In the same issue of RTE, Larissa Kyzer reviews Ake Edwardson’s The Shadow Woman, an early entry in the Erik Winter series which she feels is not as accomplished as his later work.

Keishon reviews one of my very favorite books, Silence of the Grave by Arnaldur Indridason.  She likes it, too.

Beth reviews Henning Mankell’s The Pyramid and is impressed by the five stories that reveal Wallender’s past.

Maxine Clarke, reviewing Red Wolf by Liza Marklund at Euro Crime, finds that the long wait since we’ve had a new translation in this series has appeared has been worth it. She concludes, “I found the novel a completely absorbing read and continue to regard this series as second to none in contemporary crime writing. Annika is both a serious-minded, determined protagonist, and a brave heroine for our strange, mixed-up times.” Add another “cracking read” to the to-be-read pile!

PBS, which has been running the BBC version of Wallander in the US, has an interview with UC Berkeley professor Linda Rugg on the Scandinavian crime fiction phenomenon. She has interesting things to say about the critical role the arts play in Scandinavia’s social project to create an ideal society.

Norm, a.k.a. Uriah, finds there are three top contenders for the Swedish writer(s) of the decade based on what awards they’ve gathered. He also is sharing his thoughts as he reads Leif G. W. Persson’s long novel with a long title. He reveals who is up for the top honors among Swedish crime novels this year. And, (does he ever sleep? has he an army of Norms fanning out to investigate all things mysterious?) he reviews Rosland and Helstrom’s Three Seconds, making it compete for a slot on my TBR pile.

Finally,Joe Martin has a long and intriguing essay on the Millennium Trilogy at his blog, Peace and Pieces. A brief excerpt:

These novels strike me as being of the most serious intent: they are neither pure entertainment, nor exploitation books. Larson managed, with increasing success in these books, to become something of a real stylist, and poses a lot of provocative puzzles and paradoxes about life in these, our times. The attitudes toward women are a barometer of our progress or lack thereof.

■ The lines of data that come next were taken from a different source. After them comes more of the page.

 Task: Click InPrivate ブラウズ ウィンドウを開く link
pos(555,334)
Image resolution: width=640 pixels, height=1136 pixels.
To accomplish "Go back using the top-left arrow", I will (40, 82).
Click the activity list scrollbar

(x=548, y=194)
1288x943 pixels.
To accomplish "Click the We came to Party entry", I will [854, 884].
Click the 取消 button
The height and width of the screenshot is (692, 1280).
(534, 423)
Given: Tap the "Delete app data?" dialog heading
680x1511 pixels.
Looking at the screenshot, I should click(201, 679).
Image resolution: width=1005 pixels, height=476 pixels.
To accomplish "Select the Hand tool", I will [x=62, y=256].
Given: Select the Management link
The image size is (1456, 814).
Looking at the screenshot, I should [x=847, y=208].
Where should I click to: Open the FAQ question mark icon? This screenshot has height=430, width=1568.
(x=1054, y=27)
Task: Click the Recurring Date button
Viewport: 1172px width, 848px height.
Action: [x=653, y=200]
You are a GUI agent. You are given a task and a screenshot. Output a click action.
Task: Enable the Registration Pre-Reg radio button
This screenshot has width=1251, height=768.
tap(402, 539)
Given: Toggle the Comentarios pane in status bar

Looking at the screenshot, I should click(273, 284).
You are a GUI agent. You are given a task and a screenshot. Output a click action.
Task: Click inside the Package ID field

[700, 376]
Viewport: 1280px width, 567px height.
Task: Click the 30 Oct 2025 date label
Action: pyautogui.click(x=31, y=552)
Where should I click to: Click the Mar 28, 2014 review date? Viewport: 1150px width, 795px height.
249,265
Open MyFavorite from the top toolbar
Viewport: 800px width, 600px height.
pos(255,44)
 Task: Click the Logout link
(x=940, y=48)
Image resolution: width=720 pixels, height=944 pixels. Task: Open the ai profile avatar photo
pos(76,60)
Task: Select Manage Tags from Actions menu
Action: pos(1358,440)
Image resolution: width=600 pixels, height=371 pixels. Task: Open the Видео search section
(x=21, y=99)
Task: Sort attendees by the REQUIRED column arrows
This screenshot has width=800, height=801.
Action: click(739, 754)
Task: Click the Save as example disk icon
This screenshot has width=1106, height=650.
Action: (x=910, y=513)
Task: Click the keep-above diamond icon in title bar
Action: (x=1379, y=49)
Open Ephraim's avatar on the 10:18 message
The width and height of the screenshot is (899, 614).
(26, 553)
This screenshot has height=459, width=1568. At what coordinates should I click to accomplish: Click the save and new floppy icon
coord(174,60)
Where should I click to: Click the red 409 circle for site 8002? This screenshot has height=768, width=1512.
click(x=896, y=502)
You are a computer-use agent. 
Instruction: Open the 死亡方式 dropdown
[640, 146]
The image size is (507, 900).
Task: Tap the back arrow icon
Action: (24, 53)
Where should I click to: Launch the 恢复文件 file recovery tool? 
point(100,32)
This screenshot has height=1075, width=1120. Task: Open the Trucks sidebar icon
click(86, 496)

Yet, in addition, the truth belongs to those, according to Carl Jung who can look at the shadow side. If one critic here commented that the Swedes in their apparent social paradise “Look a lot more like us” in these books – it’s not that we aren’t a society more beset by violence and hatreds than Sweden. Almost any objective sociologist would say we are. Yet the fact that these phenomena exist everywhere, and seize control of our behavior, our politics and our sense of “right conduct” in business and politics is something that cannot be denied.

Nordic, like the Netherlands

Maureen Corrigan annexes the Netherlands as part of the Nordic world and ponders the stylistic difference between the Martin Beck series and the Millennium Trilogy.

The Independent has a story on how publishing Stieg Larsson’s trilogy moved Quercus from small publisher to major player.

Peter raves about the fifth Annika Bengtzon mystery by Liza Marklund, Red Wolf. It sounds quite action-packed.

Maxine offers a tour of her favorite Swedish haunts, which are numerous, along with a handy listing of her reviews of books from that country.

She also reviews Hakan Nesser’s The Inspector and Silence and thinks it’s excellent, though it sounds relatively pensive as the hero contemplates doing anything but the frustrating work of detecting.

At last! Martin Edwards had teased us by mentioning an intriguing little book on the Swedish crime story. He has now returned with a report. The first Swedish crime story was by Prins Pirre in 1893; early practitioners studied Doyle, Poe, and Christie; and the author of the small tome, Bo Lundin, divides the newer folks (up to 1980) into those afflicted with “the Trenter Syndrome” (those like Stieg Trenter, a writer who used Stockholm as a backdrop) and “the ulcer syndrome” for books that, like Martin Beck, suffer from the disappointments of modern life. Thanks for the report, Martin, and may we all enjoy the ulcer syndrome without any troublesome symptoms.

Though it’s a bit BSP-ish to link to this article I wrote for Spinetinger, the closing paragraphs deal with why I think Stieg Larsson has taken a worn-out trope – violence against women – and handled it in an unusually affirming way.